Improving the Sample Efficiency of Prompt Tuning with Domain Adaptation

Published in Findings of the Association for Computational Linguistics: EMNLP 2022, 2022

Download paper here ArXiv Code

Xu Guo, Boyang Li, and Han Yu. 2022. Improving the Sample Efficiency of Prompt Tuning with Domain Adaptation. In Findings of the Association for Computational Linguistics: EMNLP 2022, pages 3523–3537, Abu Dhabi, United Arab Emirates. Association for Computational Linguistics.

BibTeX

@inproceedings{guo-etal-2021-latent,
    title = "Improving the Sample Efficiency of Prompt Tuning with Domain Adaptation",
    author = "Guo, Xu  and
      Li, Boyang  and
      Yu, Han",
    booktitle = "Findings of the Association for Computational Linguistics: EMNLP 2022",
    month = dec,
    year = "2022",
    address = "Abu Dhabi, United Arab Emirates",
    publisher = "Association for Computational Linguistics",
    url = "https://aclanthology.org/2022.findings-emnlp.258",
    pages = "3523--3537",
}

Abstract

Prompt tuning, or the conditioning of a frozen pretrained language model (PLM) with soft prompts learned from data, has demonstrated impressive performance on a wide range of NLP tasks.
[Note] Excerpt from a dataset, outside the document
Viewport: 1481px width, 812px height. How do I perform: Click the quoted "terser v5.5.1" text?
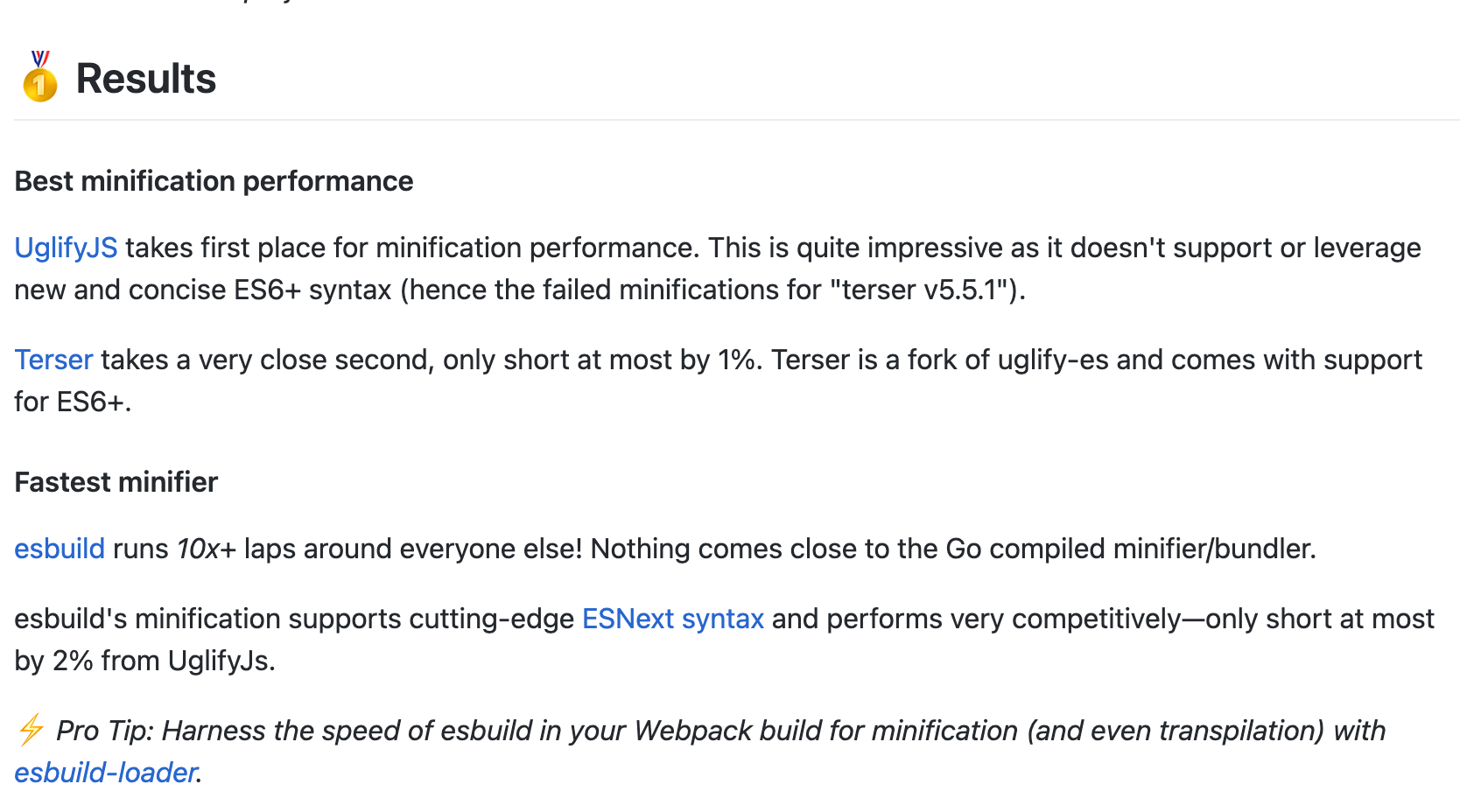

However, prompt tuning requires a large training dataset to be effective and is outperformed by finetuning the entire PLM in data-scarce regimes. Previous work (Gu et al., 2022; Vu et al., 2022) proposed to transfer soft prompts pretrained on the source domain to the target domain. In this paper, we explore domain adaptation for prompt tuning, a problem setting where unlabeled data from the target domain are available during pretraining. We propose bOosting Prompt TunIng with doMain Adaptation (OPTIMA), which regularizes the decision boundary to be smooth around regions where source and target data distributions are similar. Extensive experiments demonstrate that OPTIMA significantly enhances the transferability and sample-efficiency of prompt tuning compared to strong baselines. Moreover, in few-shot settings, OPTIMA exceeds full-model tuning by a large margin.